─── Data supplied

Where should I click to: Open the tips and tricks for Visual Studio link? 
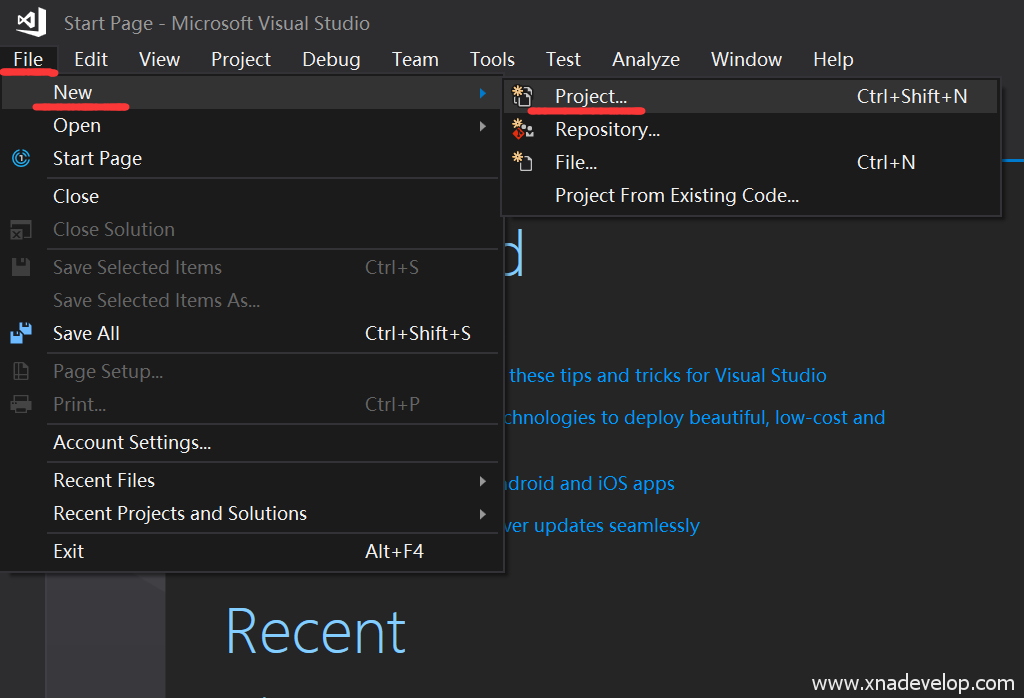(x=667, y=376)

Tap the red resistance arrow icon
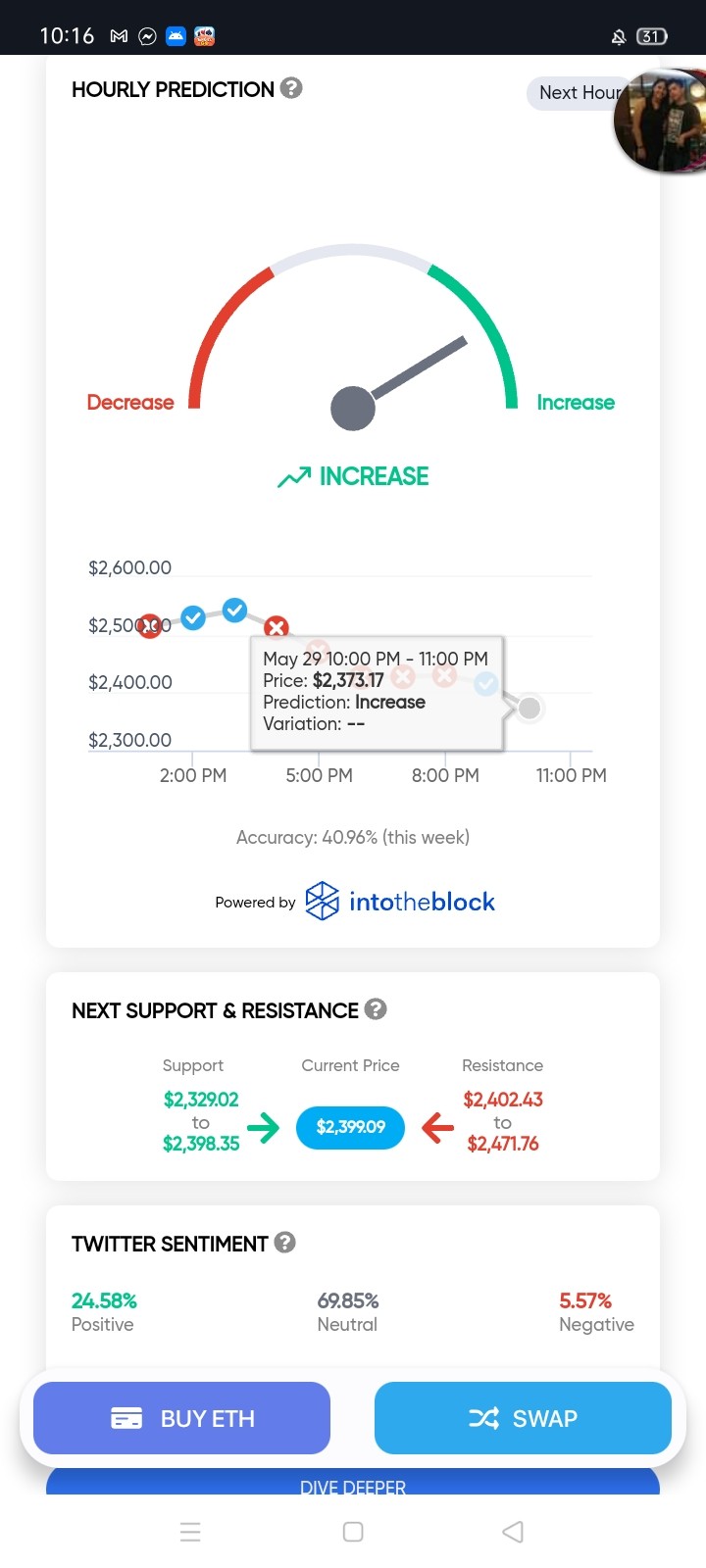[437, 1128]
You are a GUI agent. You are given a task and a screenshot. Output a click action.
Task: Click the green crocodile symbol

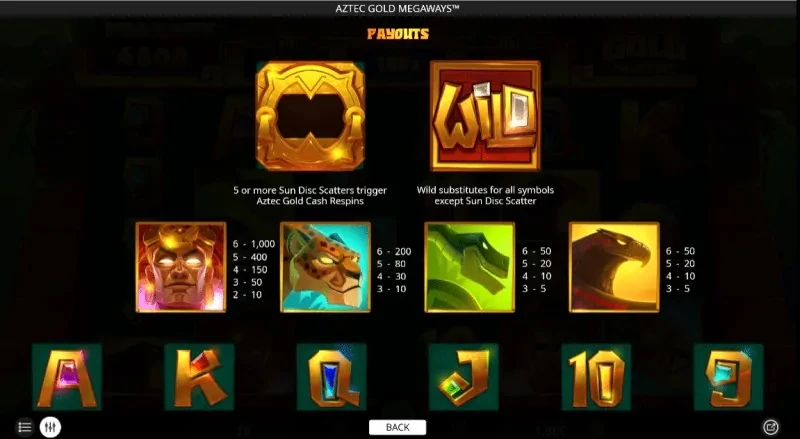[x=469, y=267]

──────

## [What you should do]
With the pictures left aside, write out all of the records above exactly.

## [Output below]
Where should I click to: Open the tips and tricks for Visual Studio link? 
(x=667, y=376)

Tap the red resistance arrow icon
[437, 1128]
You are a GUI agent. You are given a task and a screenshot. Output a click action.
Task: Click the green crocodile symbol

[x=469, y=267]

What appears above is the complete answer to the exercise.